- Articolo -

- - - - -

La prima presentazione del nostro nuovo fumetto
avrà luogo ospitata da FESTAMBIENTE
la Domenica 17 agosto
Ore 21,00 Spazio Mostre – Presentazione del libro a fumetti “I dragoni
atomici di Fukushima”. Partecipano Stefano Ciafani Vicepresidente
nazionale Legambiente, Yukari Saito Centro di documentazione Semi sotto
la neve, Angelo Gentili Coordinatore nazionale Festambiente.
http://www.festambiente.it/index.php/17ago.html
Sui dettagli logistici:
http://www.festambiente.it/index.php/infoutili.html
Vi aspettiamo.

- - - - -

- Dati registrati -
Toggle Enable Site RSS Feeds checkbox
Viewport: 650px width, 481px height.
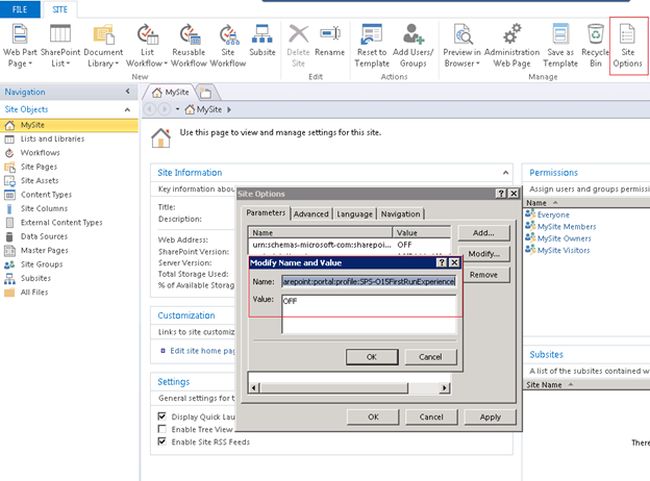(163, 441)
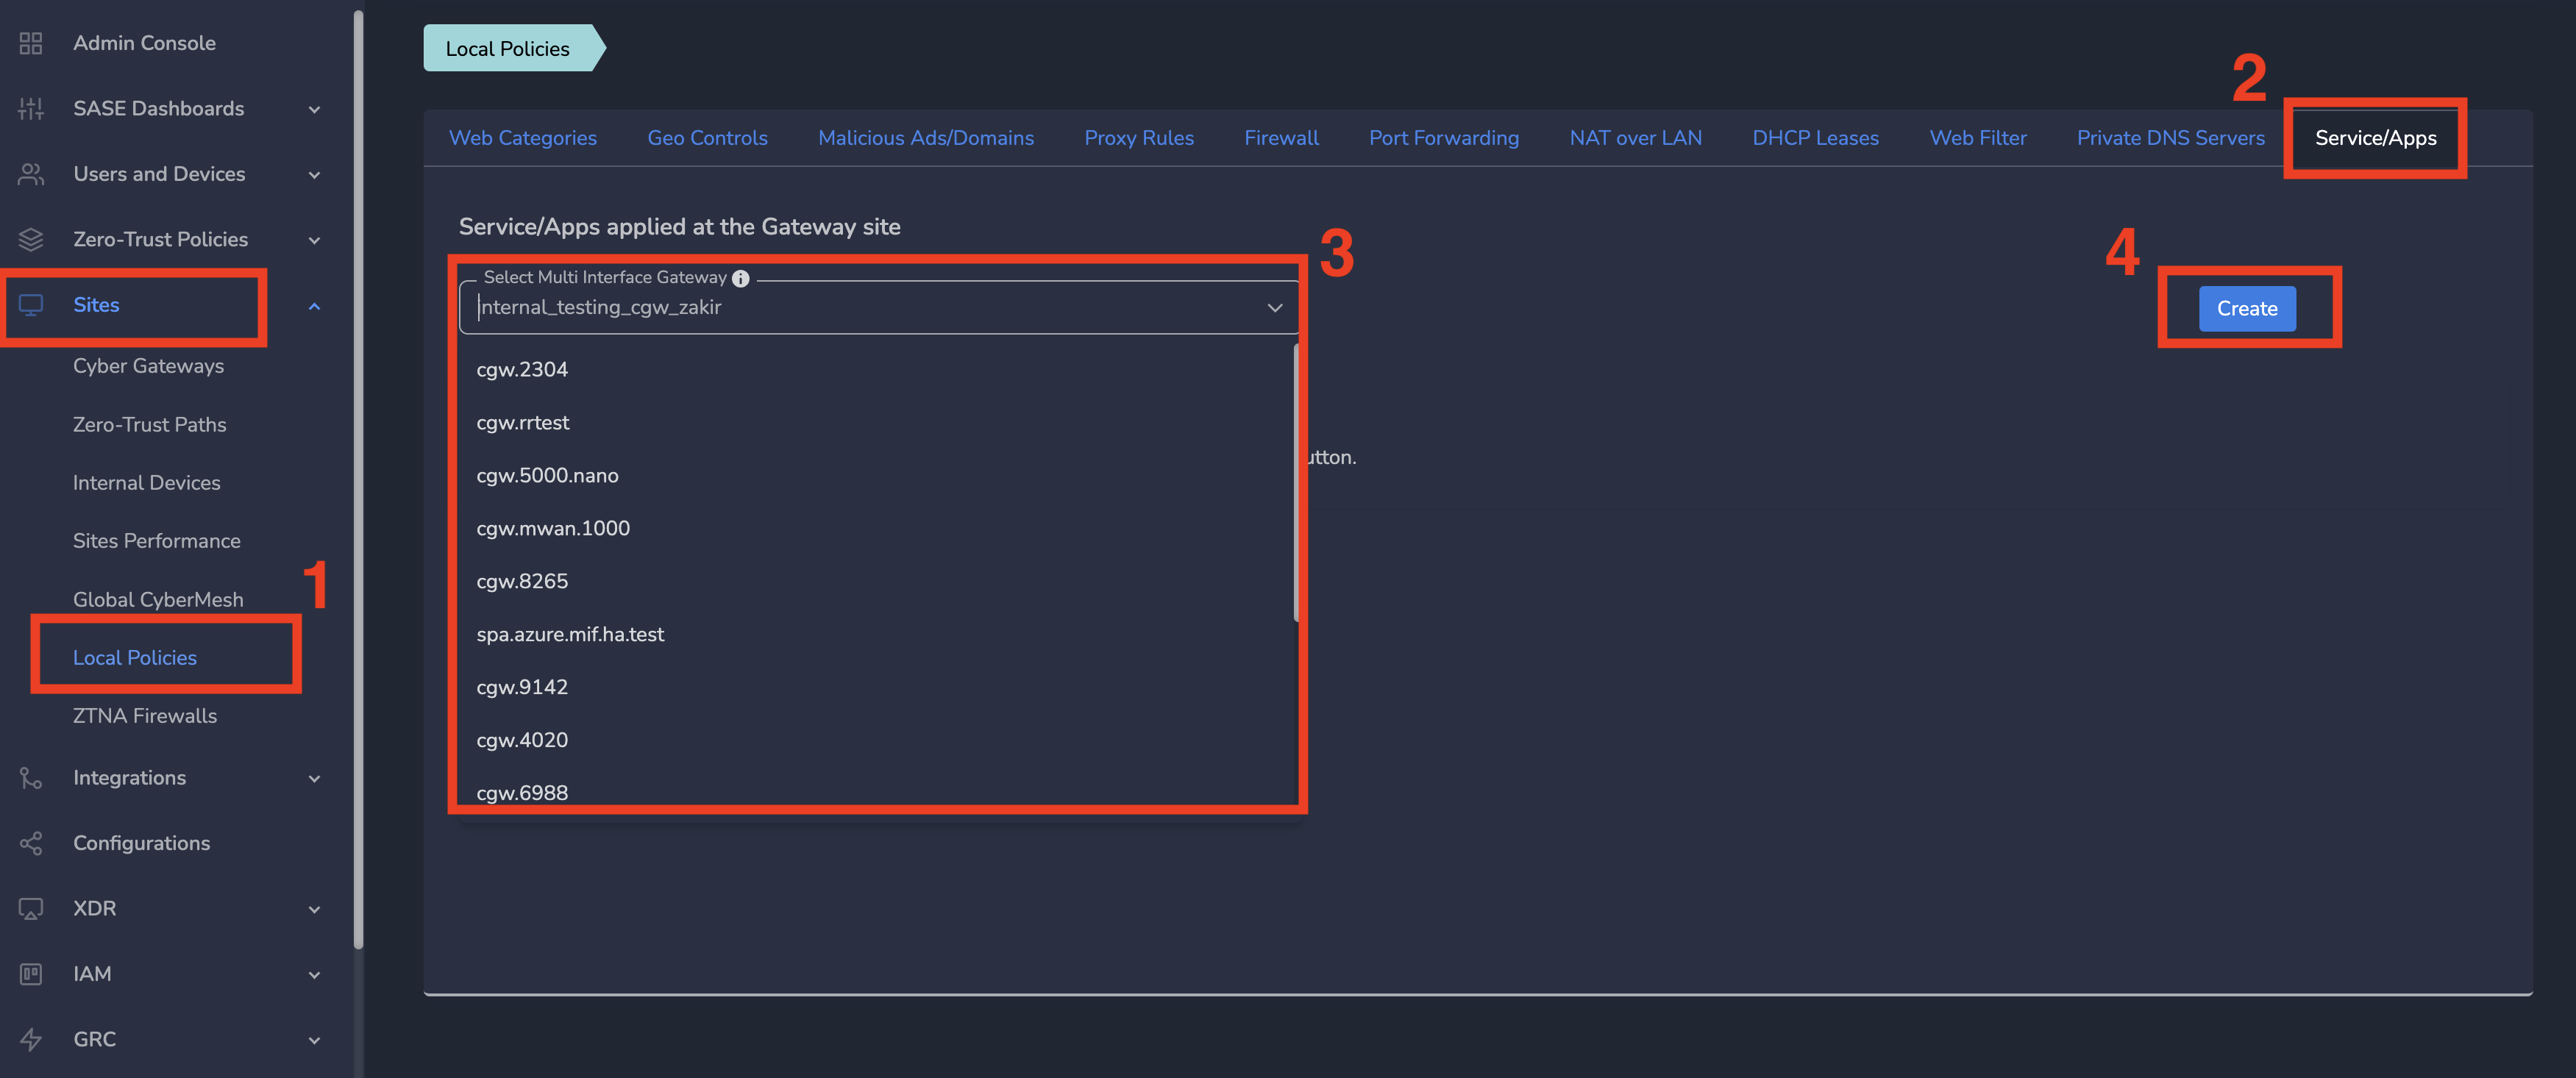The height and width of the screenshot is (1078, 2576).
Task: Collapse the Sites menu chevron
Action: pos(314,306)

- - - - -

- Sfide -
1. Rispondi in base all'articolo sulla presentazione del fumetto:
(a) In quale giorno si tiene la presentazione?
(b) A che ora e in quale spazio si svolge?
(c) Quale ruolo ricopre Angelo Gentili?
2. Per ciascuna affermazione, indica se concorda con l'articolo sulla presentazione del fumetto e cita le parole decisive:
(a) Alla presentazione partecipa il vicepresidente nazionale di Legambiente.
(b) Il fumetto presentato si intitola "I dragoni di Fukushima".
(c) La presentazione si svolge di sabato.
3. Prosegui l'articolo sulla presentazione del fumetto a partire dalla sua ultima frase.

- Risultati finali -
1.
(a) Domenica 17 agosto.
(b) Alle 21,00, nello Spazio Mostre.
(c) È coordinatore nazionale di Festambiente.

2.
(a) Sì: "Partecipano Stefano Ciafani Vicepresidente nazionale Legambiente".
(b) No: "I dragoni atomici di Fukushima".
(c) No: "la Domenica 17 agosto".

3.
domenica 17 agosto 2014
giovedì 7 agosto 2014
I dragoni atomici che perseguitano il Giappone
Come ogni
anno, il 6 agosto la piccola Ayumi Hoshino interrompe le vacanze
estive per andare a scuola. Gli
insegnanti parlano della bomba esplosa il 6 agosto del 1945 sulla
città di Hiroshima, la prima bomba atomica mai sganciata su degli
esseri umani (la seconda è arrivata solo tre giorni dopo, su
Nagasaki). La piccola Ayumi sentirà rievocare la storia dell'attacco
atomico, lo shock, la devastazione, i morti: alla fine di quell'anno
si contavano 140mila vittime a Hiroshima e 74 mila a Nagasaki, circa
la metà morti nell'arco di un giorno dall'esplosione. Per coloro che
sono stati esposti alle radiazioni, gli hibakusha,
è rimasta una scia di sofferenze attraverso diverse generazioni. Di
tutto questo sente parlare la scolaretta - è il giorno in cui tutti
ripetono «mai più»...
Ayumi però
è una bambina curiosa e non si ferma lì.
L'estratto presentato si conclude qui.